Currently, there are various studies focusing on the relationship between ABCB1 3435C>T polymorphism and AED efficacy, but the results have been inconclusive. In some studies, the results were positive [12, 13], but in others, results were negative [15, 16]. Moreover, in some meta-analyses about ABCB1 3435C>T, the results were also negative [15, 35]. In a meta-analysis of 23 studies (7,067 patients), no significant association of ABCB1 alleles, genotypes or haplotypes with the response to treatment was found in the overall population or in each ethnicity subgroup [35]. In a functional study on the polymorphism in the cortex and hippocampus of drug-resistant patients, no association was detected between 3435C>T and 2677G>T/A polymorphisms and ABCB1 mRNA expression levels [36]. In our study, we did not find any association between 3435C>T polymorphism and AED efficacy either (Table 3).
Now-a-days, more and more studies focused not only on the simple one SNP but also on the haplotypes. We therefore analyzed the haplotypes of the three SNPs. For the first time, we found that there were five haplotypes (>1%), and one haplotype was associated with AED resistance (Table 4). ABCC2 TGT haplotype frequency is higher in resistant group than in responsive group. Think about of three SNPs’ function, 417I-ABCC2 (c.1249A) variant indicated reduced carbamazepine transporter activity compared with 417V-ABCC2 (c.1249G); the silent SNP 3972C>T is strongly linked to −24C>T, which is associated with a decreased function of the transporter. We can see that the TGT haplotype really further reduce the transporters activity.

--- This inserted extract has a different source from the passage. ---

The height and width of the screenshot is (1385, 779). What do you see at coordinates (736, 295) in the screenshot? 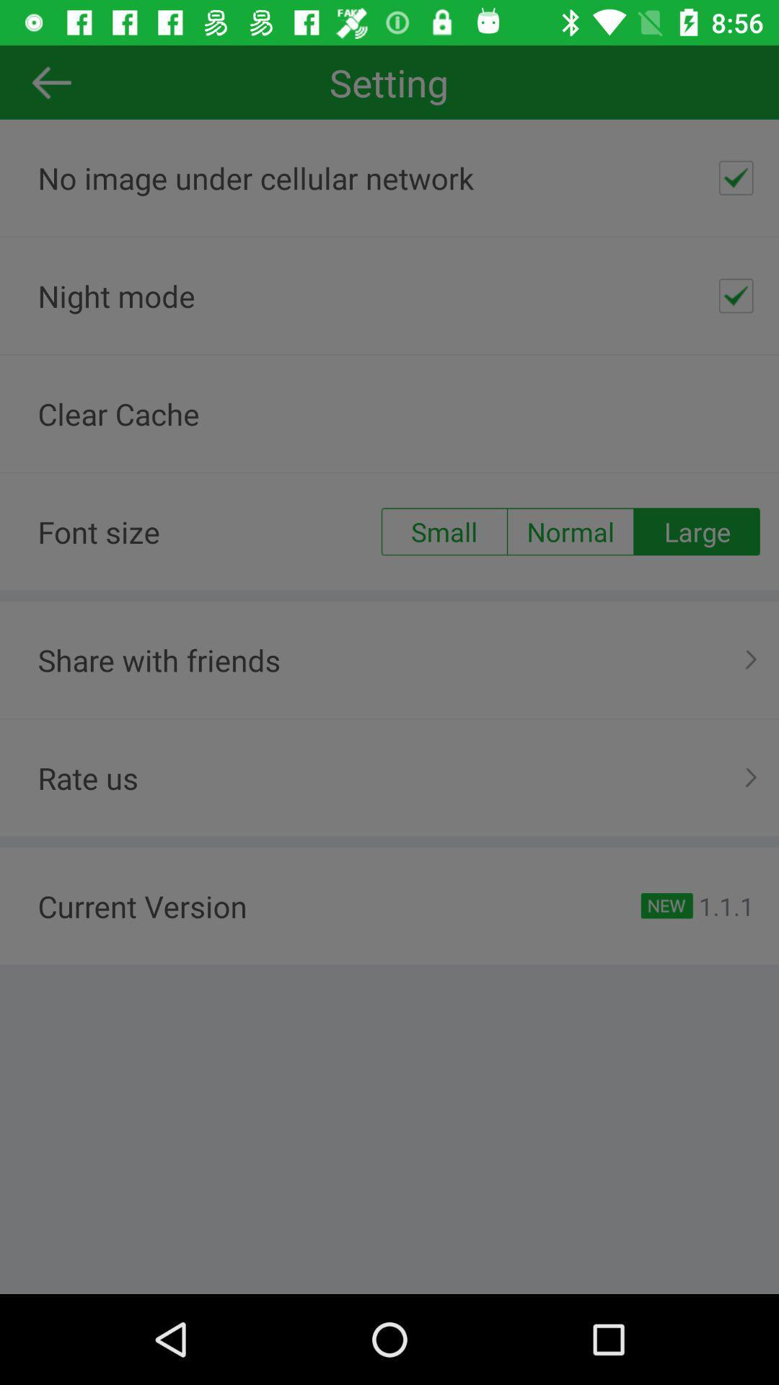
I see `item below no image under` at bounding box center [736, 295].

As far as we know, this is the first report about some association between ABCC2 haplotype and AED efficacy. Patrick Kwan et al. studied a total of 25 tagging SNPs from ABCC2, ABCC5, and ABCG2 genes. However, no haplotypes were over 1% frequency, which included all SNPs of the genes associated with drug resistance [37]. Haerian et al. studied ABCB1 haplotypes on five loci and there were no positive results either [38]. Although so many studies have been launched on the relationship between ABC transporters and AED resistance, the overall results are inconsistent.
Epilepsy is a complicated disease and most patients were treated with AEDs of varying doses and kinds, making the drug-resistance mechanism extremely complex. Moreover, there is no precise phenotype or definition of drug resistance. Another unfavorable factor for our study is that the study population is limited and modest effects of other SNPs on drug resistance can not be excluded. All these factors contributed to the limitation of our results. Further studies with larger sample size on more related SNPs in different candidate genes are needed to confirm the positive results.
In conclusion, our data revealed that ABCC2−24TT or CT+TT genotypes, ABCC2 3972 CT+TT genotypes, and one ABCC2 haplotype is obviously associated with drug resistance in epileptic patients. However, the ABCC2 1249G>A polymorphism and ABCB1 3435C>T polymorphism are not associated with this process.
Acknowledgments
We thank the study participants. This work was supported by the National High-Tech R&D Program of China (863 Program; 2009AA022704), National Natural Science Foundation of China (81173129), Program for Changjiang Scholars and Innovative Research Team in University of Ministry of Education of China (IRT0946), and the Open Foundation of Innovative Platform in University of Hunan Province of China (10K078).
Conflict of Interest
The authors declare no conflict of interest.